In 1965 NASA launched a boilerplate Apollo command module on a Little Joe II rocket to test the Launch Escape System (LES), and got more of a test than they'd bargained for. Due to an erroneous installation of gyros the control vanes on the fins went to full deflection upon launch and caused the rocket to spin up, to the point that centrifugal force broke the motor mounts for the solid motors and the rocket came apart, well below the altitude where the LES was supposed to initiate. The video of that flight is very cool!
Despite the unintended flight profile, the LES got a successful test under a real abort situation.
Note that this example does not truly involve a spacecraft, since this test never reached, and wasn't intended to reach, the Karman line, and used only a boilerplate command module. @Heopps answer steers you to a true spacecraft's unfortunate demise.
EDIT 2018 July 18
To address the spinning femur, a real femur is a lot more complicated than a cylinder.
But first, let me say that for someone who's only dipped a toe (so far!) in the vast ocean of physics, you made a good try! Many would get brain-freeze as soon as they saw an equation, but you didn't. Good for you!

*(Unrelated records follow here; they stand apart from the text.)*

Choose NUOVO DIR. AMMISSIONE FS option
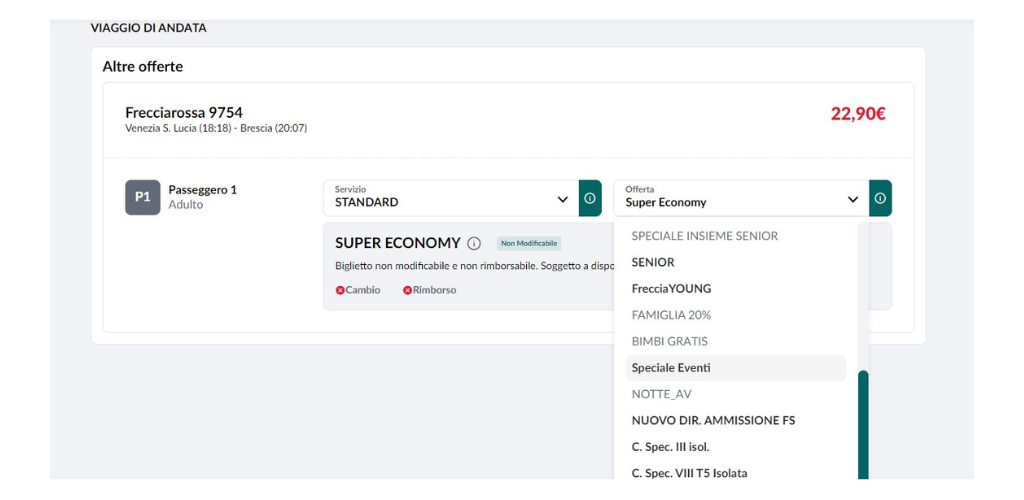1024x500 pixels. coord(713,420)
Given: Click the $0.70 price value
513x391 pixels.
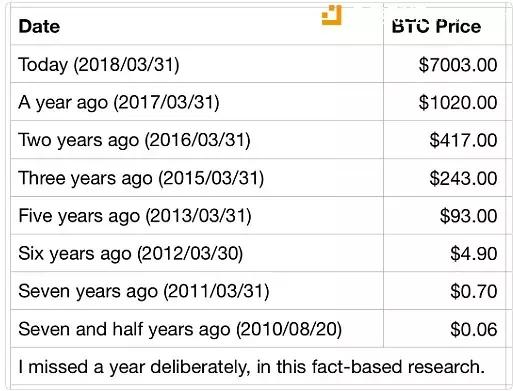Looking at the screenshot, I should pyautogui.click(x=474, y=292).
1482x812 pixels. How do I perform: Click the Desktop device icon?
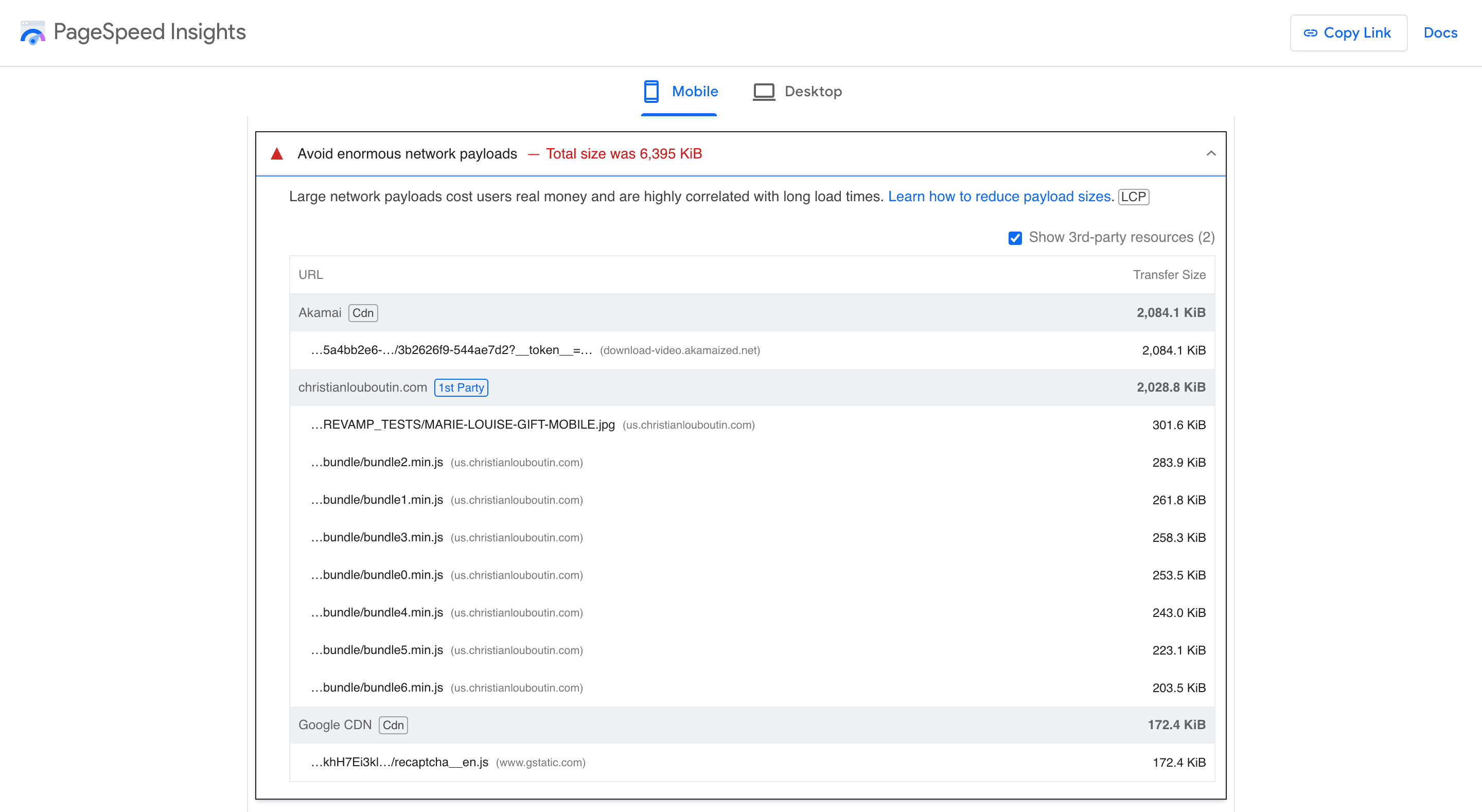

Regarding the cylinder calculation, remember that this object is spinning around its center of mass. If you assume all the mass is concentrated at the ends of the cylinder (which it's not, of course, but assume that for now), then two 125-gram masses are rotating with a radius of gyration of 25 cm. For the gyrating mass and radius of gyration to be 250 gm and 50 cm, the rod would have to be rotating around one end, not the center, and all the mass would have to be at the other end. Instead we have the two 125-gm masses rotating with a radius of gyration of 25 cm, so the equation becomes V = SQRT(4kN*0.25m/0.125kg) = 89.44 m/s, or ~3400 RPM. (This assumes the 4 kN is an ultimate tensile strength) That's actually faster than your calculation indicated! This equation calculates the force applied by only one of the 125-gm masses: the other will apply the same force, just in the opposite direction, so calculating only one of them is sufficient.
If you assume a true thin cylinder with the mass distributed uniformly along its length, the parts of the cylinder closer to the rotational axis are moving at a speed slower than the ends, so they produce less centrifugal force than if they were out at the ends. The net tension produced at the midpoint is half as much (not one third as much!) as the case where the mass is concentrated at the ends, so you could actually rotate faster, by a factor of √2.

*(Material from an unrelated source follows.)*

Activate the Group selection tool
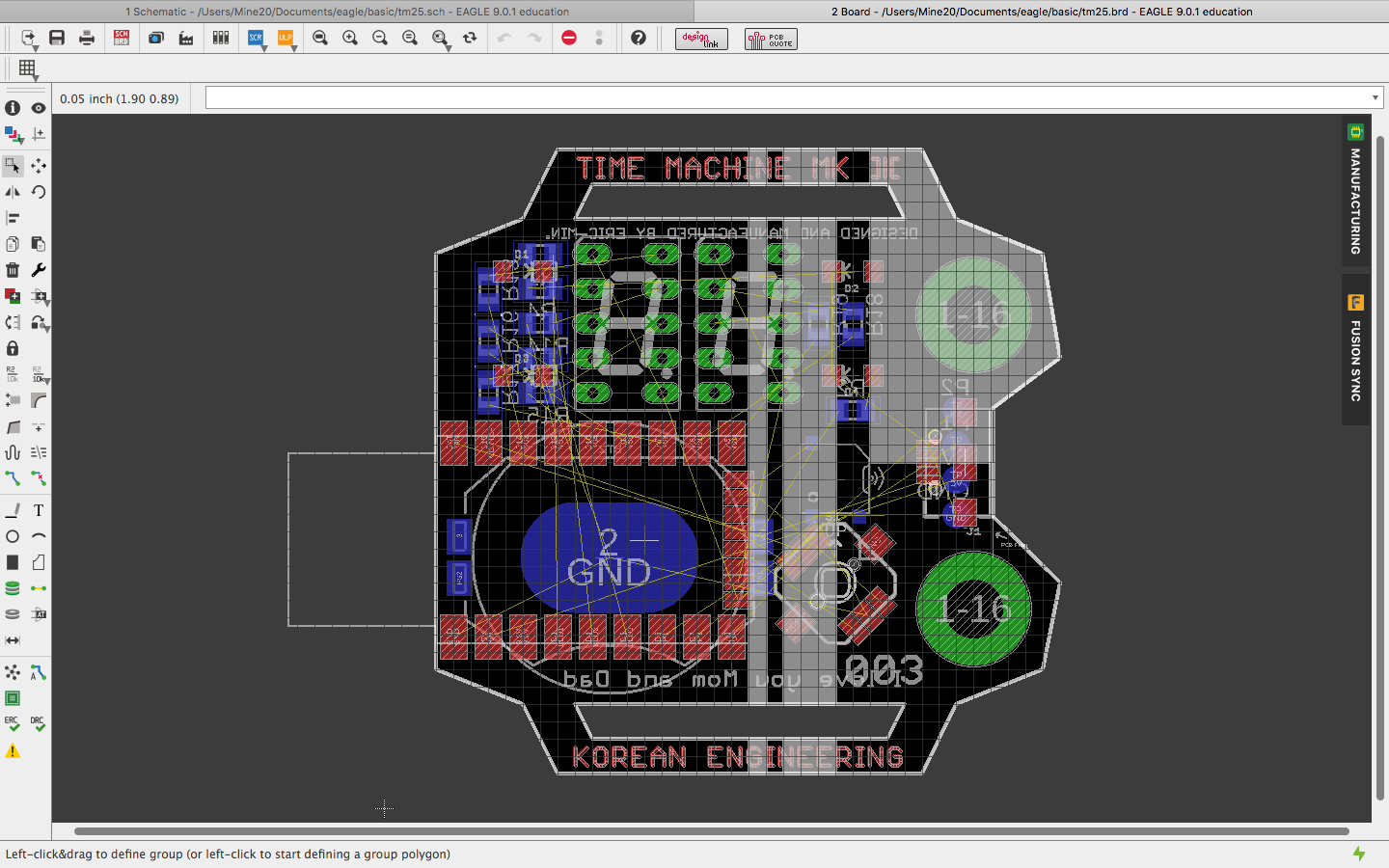The width and height of the screenshot is (1389, 868). click(x=13, y=166)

Real femurs are somewhere in the middle between the uniform cylinder and the situation above where the mass is concentrated entirely at the ends, but there is a complication.
The complication is that, as you can see from the image, the femur isn't cylindrically symmetrical. It isn't even homogeneous. There's a significant chunk of mass (the head, according to Gray's Anatomy) extending to one side at the upper ("proximal") end. And the shaft is often not straight, though that's not shown here, and the bone isn't homogeneous, so local mass densities aren't constant. When rotating, the asymmetry means that in addition to purely tensile stress (which @TheNate correctly identified stress as the primary metric of interest) there is a bending moment applied to the shaft. At a given cross-section of the shaft (say, for instance, at the center of mass) this bending moment decreases the stress on one side and increases it on the other. Assuming no pre-existing cracks in the bone, the first break would occur where that increased stress occurs and quickly spread as a Griffith crack across the entire shaft. This would happen at a rotation rate slower than those calculated above.